Friday, September 18, 2009


I've been saying for a while that the neo-crazies on the right have a bad case of '60s envy. I knew they'd been making this obvious in sometimes absurd ways -- see, e.g., Michelle Malkin's declaration that "fiscal responsibility is the new counterculture." (Oooh, smell the patchouli.) I knew that a lot of righties have been name-checking Saul Alinsky lately -- for instance, ACORN antagonist filmmaker James O'Keefe But, um, the Dick Armey crowd, too? Those guys, according to Politico, are reading Alinsky?

The logo for the Sept. 12 protest in Washington, which organizers called the "March on Washington," featured an image that looked so much like those associated with the labor, communist and black power movements that some participants objected to it -- until they found out that's what the designers were shooting for.

"As an organization, we have been very closely studying what the left has been doing," explains FreedomWorks press secretary Adam Brandon, who says he was given a copy of "Rules for Radicals" when he took his current job....

And while they're handing out Alinsky's "Rules for Radicals" at FreedomWorks, Armey himself told the Financial Times last month: "What I think of Alinsky is that he was very good at what he did but what he did was not good."

I don't want to talk about this as if it's a hopeless strategy -- obviously, putting Alinsky's strategies into the hands of people like Armey who are already powerful could continue to be effective, and could be very dangerous. But the naked envy does amuse me.

And I don't think these people can necessarily control what they've set in motion. I'm not one of those people who fear violence from the right because of a belief that right-wingers have a violence potential that's categorically impossible on the left -- I fear violence from the right, in part, precisely because right-wingers are imitating left-wingers who in a number of cases eventually abandoned King-like nonviolent strategies and resorted to violence. Do Armey and his underlings think everyone in their movement is sitting around reading a book? Do they not imagine that, if they dangle tantalizing images of peaceful sixties protest before their followers' eyes, the less peaceful protests might start seeming like an even more appealing model to imitate? Especially given the fact that there's already a bellicosity on the right, a fascination with guns and war (especially civil war, with and without capital letters)?

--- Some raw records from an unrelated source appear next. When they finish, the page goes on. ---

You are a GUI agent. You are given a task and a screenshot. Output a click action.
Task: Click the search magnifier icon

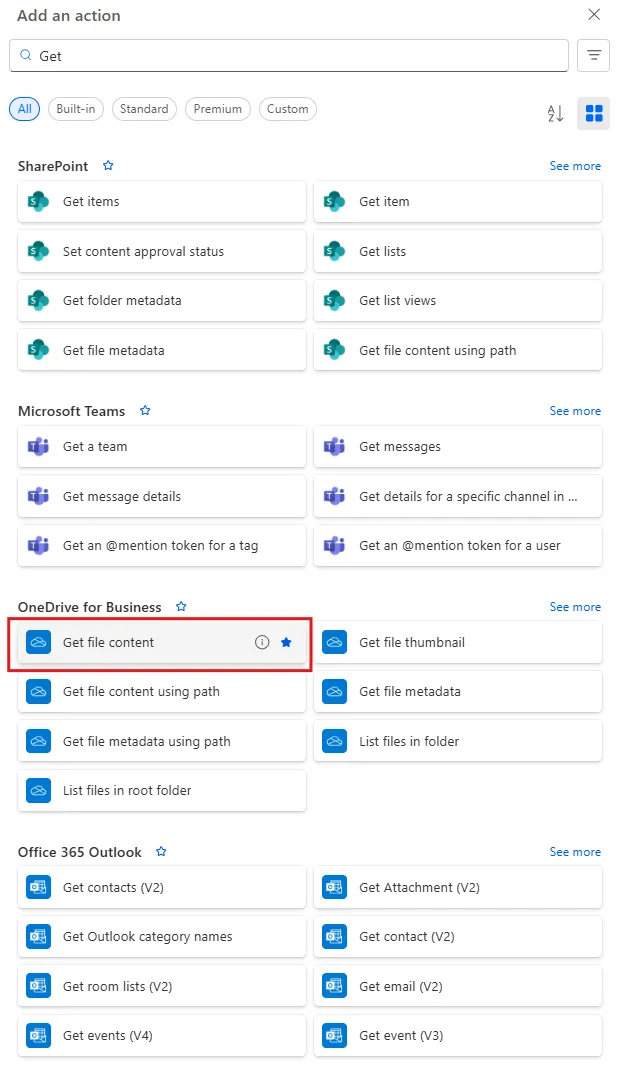[x=27, y=56]
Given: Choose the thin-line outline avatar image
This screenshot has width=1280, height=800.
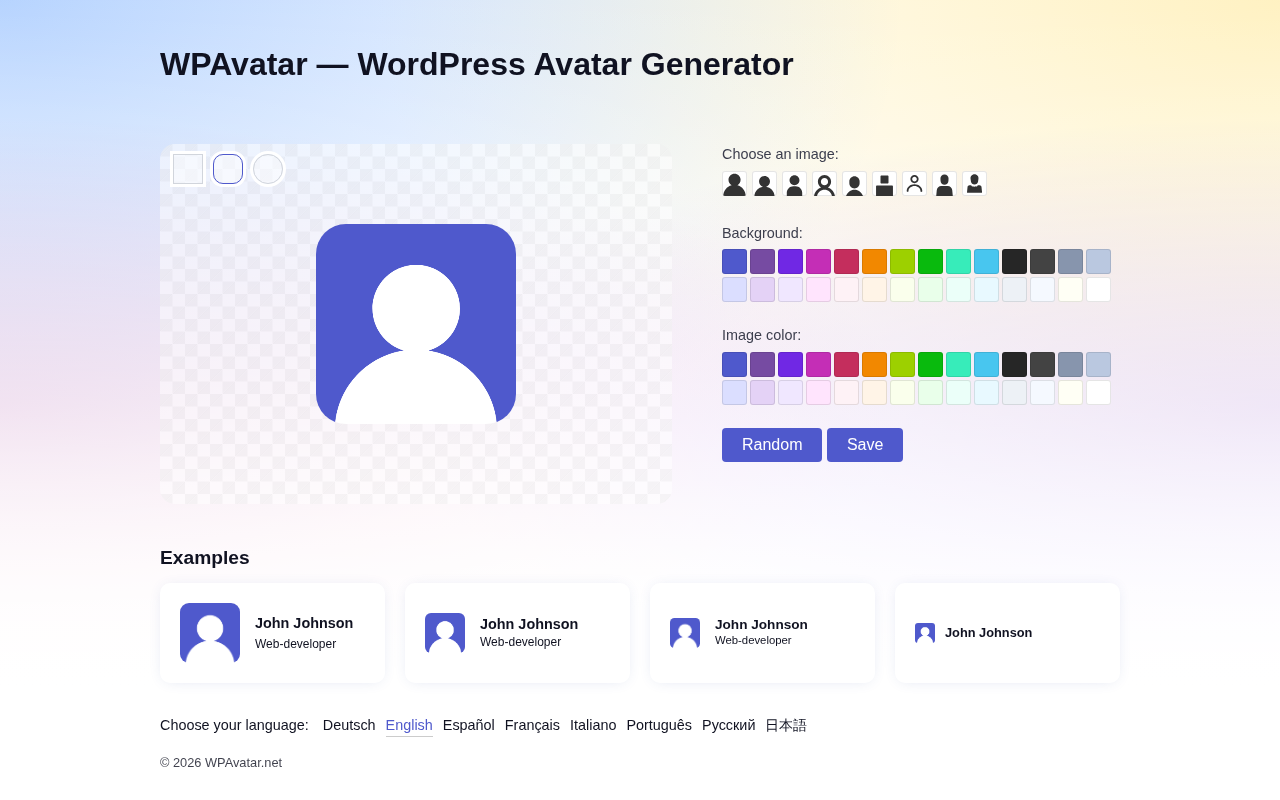Looking at the screenshot, I should [x=914, y=184].
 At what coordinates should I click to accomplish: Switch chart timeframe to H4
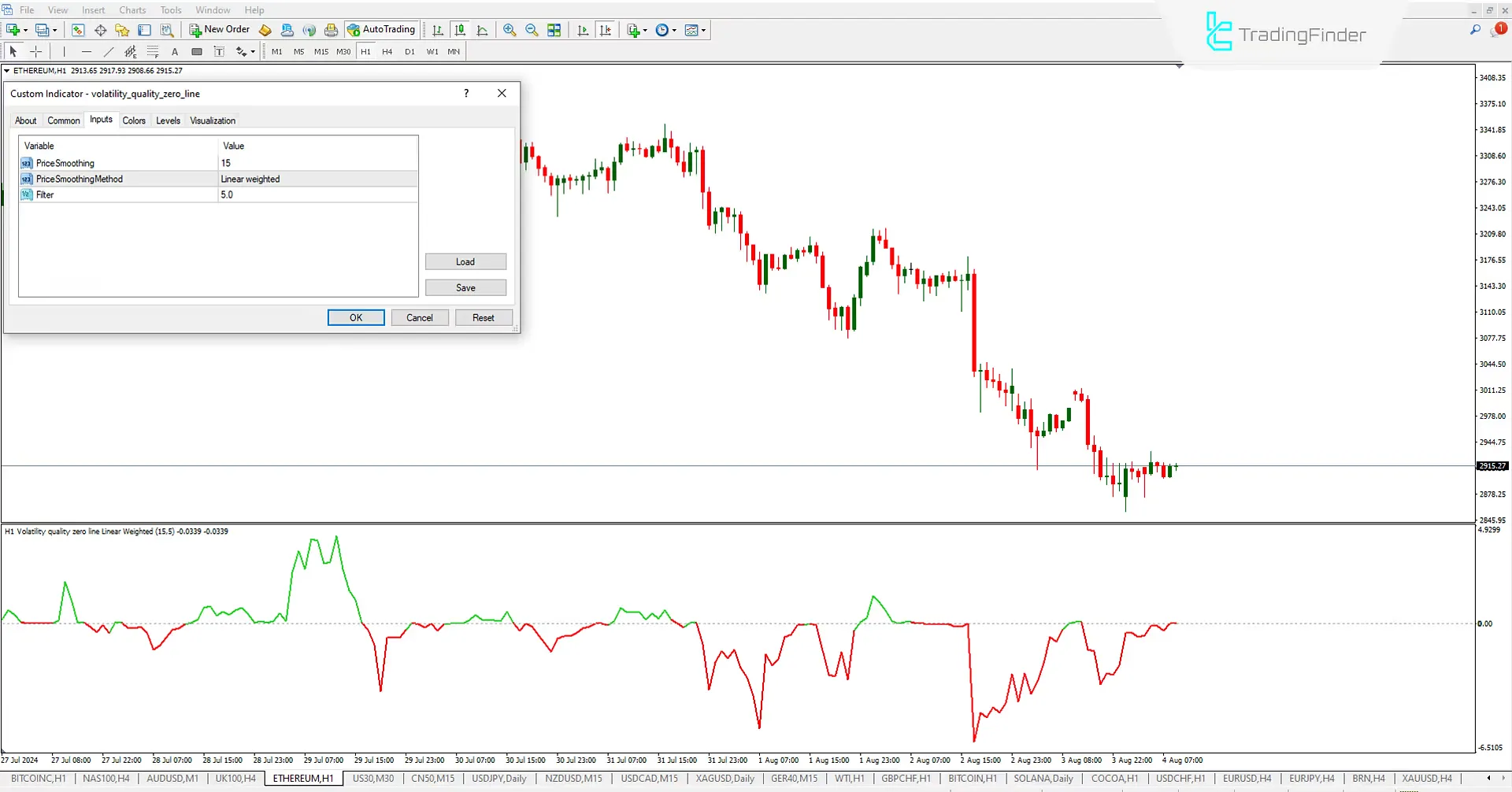pos(387,51)
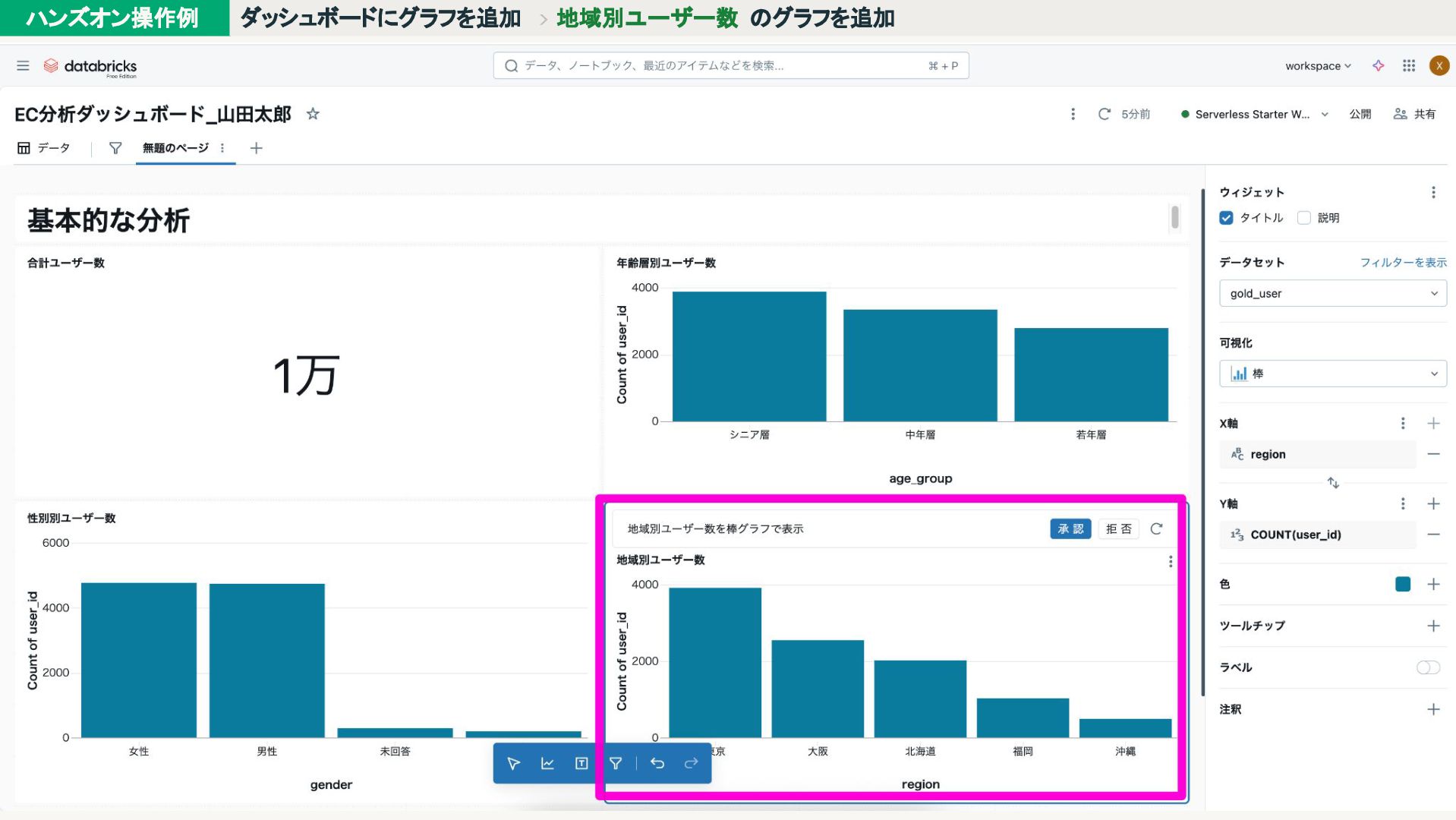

Speaking of the Civil War, this, from Adam Brandon of FreedomWorks, is just delusional:

And as for the phrase "March on Washington," Brandon says, "This is something people said in the office. If we had been alive back in the 1960s, we would have been on the freedom bus rides. It was an issue of individual liberty. We're trying to borrow some from the Civil Rights movement."

Er, no:

Armey did not, in fact, participate in the freedom rides of the 1960s.

Gee, who'da thunk?


UPDATE: As Kevin notes in comments, David Weigel wrote essentially the same article for the Washington Independent in August. Sorry I missed it.